Listings have amenities, and presumably those amenities have some impact on the price of the listing. The following query shows the average price of listings that have different amenities:

In [19]:
amenity_query = """
MATCH (a:Amenity)<-[:HAS]-(listing)-[:IN_NEIGHBORHOOD]-(:Neighborhood {name: $name})
RETURN a.name, count(*) AS count, avg(listing.price	) AS averagePrice
ORDER BY averagePrice DESC
LIMIT 20
"""

graph.run(amenity_query, {"name": place}).to_data_frame()

Unnamed: 0,a.name,averagePrice,count
0,Disabled parking spot,280.666667,6
1,Mobile hoist,275.0,1
2,EV charger,258.333333,3
3,Stair gates,252.444444,18
4,Changing table,251.777778,18
5,Bathtub with bath chair,250.0,1
6,Crib,244.088889,45
7,Fireplace guards,244.0,4
8,Babysitter recommendations,243.357143,56
9,Children’s books and toys,242.443396,106


There are lots of baby/child related amenities in these high priced listings, but if we wanted to find if a listing has any of them we'd have to create a manual list of them which isn't much fun. Perhaps we can cluster amenities so that the child friendly ones get grouped together?

We can use the Jaccard Similarity algorithm to help us do this. The following query will create an 'amenity similarity graph' - each amenity gets up to 3 'SIMILAR_AMENITY' relationships to other amenities based on their cooccurence in listings.

In [21]:
similar_amenities = """
MATCH (a:Amenity)<-[:HAS]-(listing)
WITH {item:id(a), categories: collect(id(listing))} as userData
WITH collect(userData) as data
CALL algo.similarity.jaccard(data, {topK:3, similarityCutoff:0.1, writeRelationshipType: "SIMILAR_AMENITY", write: true})
YIELD nodes, similarityPairs, write, writeRelationshipType, writeProperty, min, max, mean, stdDev, p25, p50, p75, p90, p95, p99, p999, p100
RETURN nodes, similarityPairs, write, writeRelationshipType, writeProperty, min, max, mean, p95
"""

graph.run(similar_amenities).to_data_frame()

::::

(TASK REQUIREMENTS): In the text on listing amenities, at most how many SIMILAR_AMENITY relationships does each amenity receive? The records come from a different source than the text.

::::

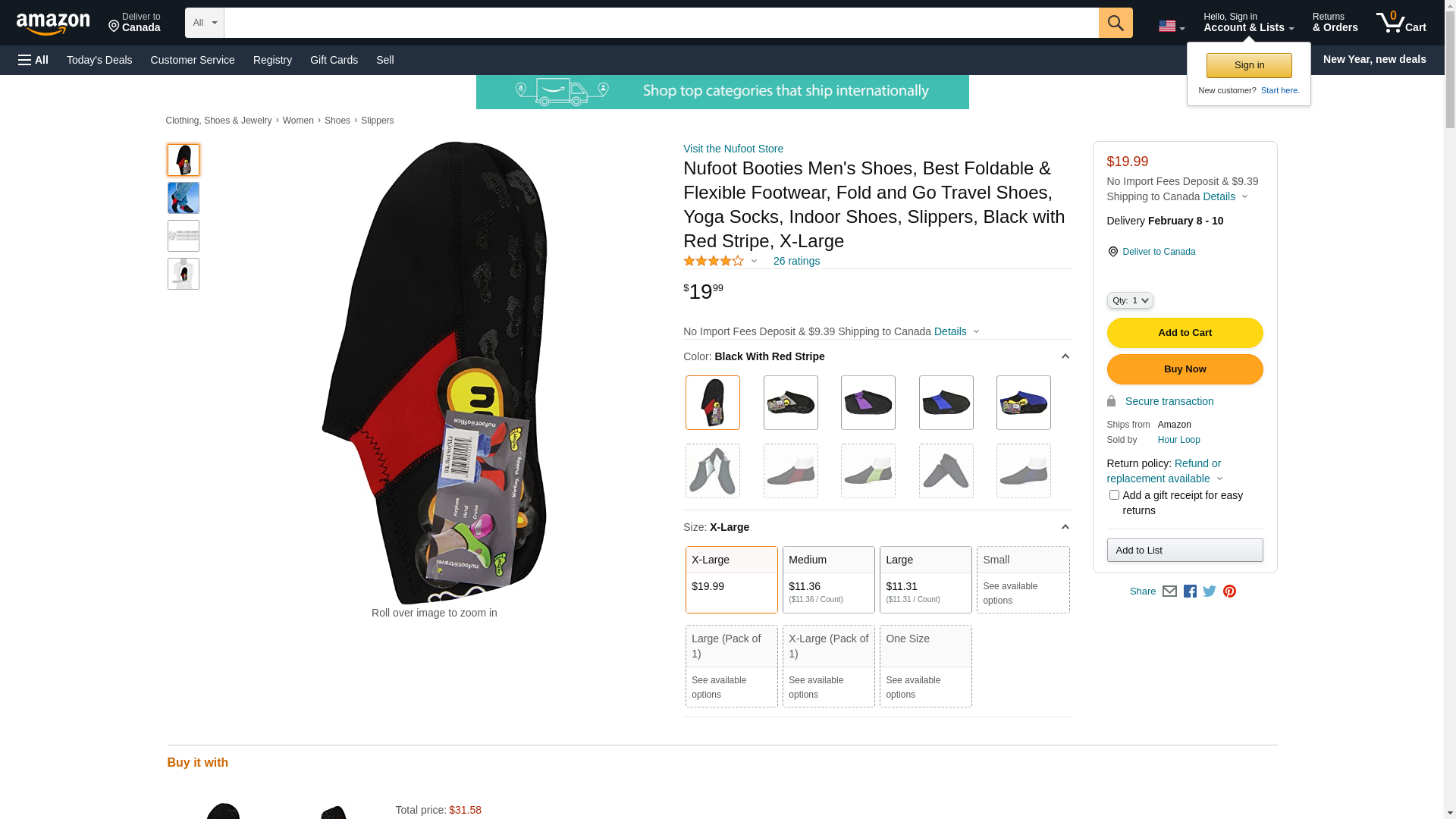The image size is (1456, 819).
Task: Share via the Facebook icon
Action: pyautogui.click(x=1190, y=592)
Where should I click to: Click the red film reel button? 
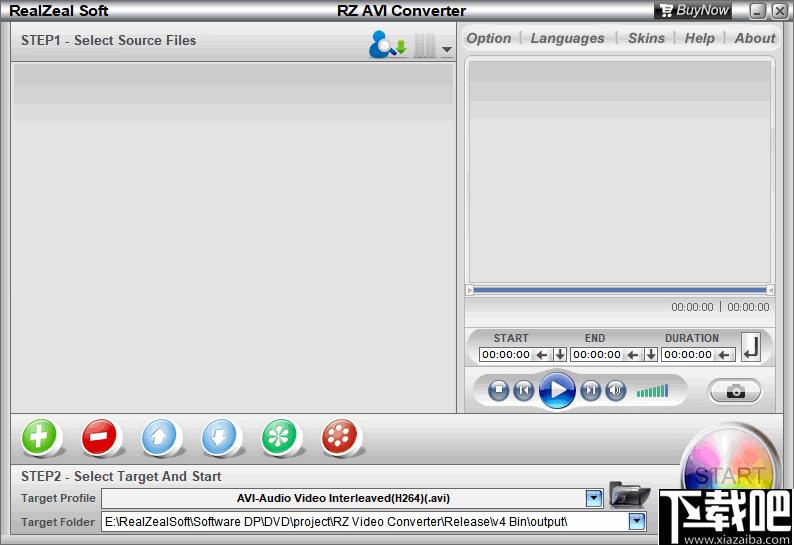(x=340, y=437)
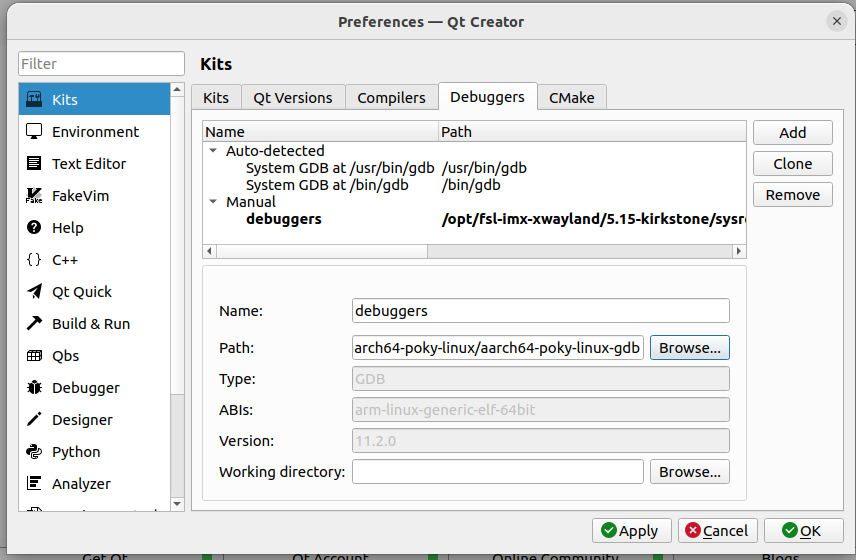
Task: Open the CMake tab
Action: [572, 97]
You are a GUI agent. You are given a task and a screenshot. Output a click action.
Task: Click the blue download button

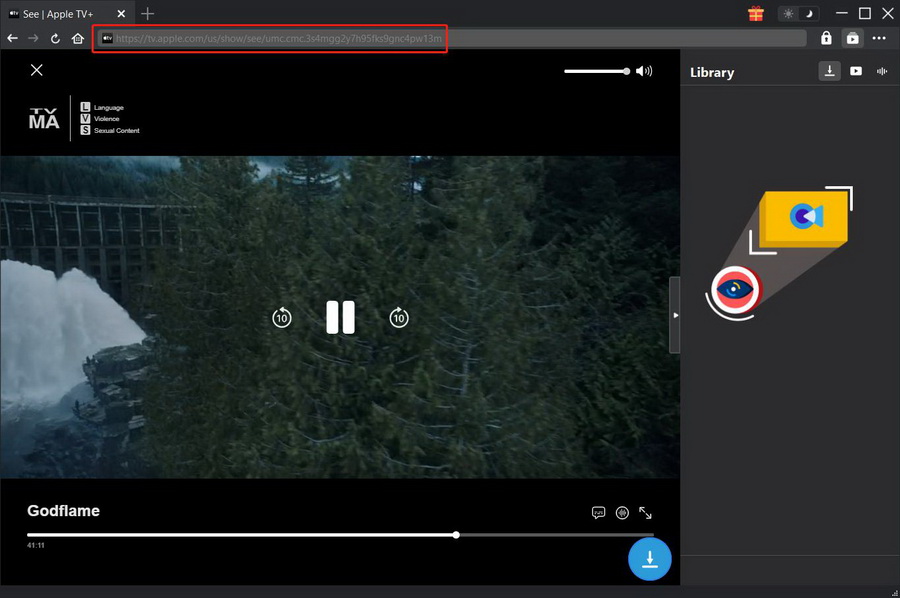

::::

(TASK RESULT): Each amenity gets up to 3 SIMILAR_AMENITY relationships.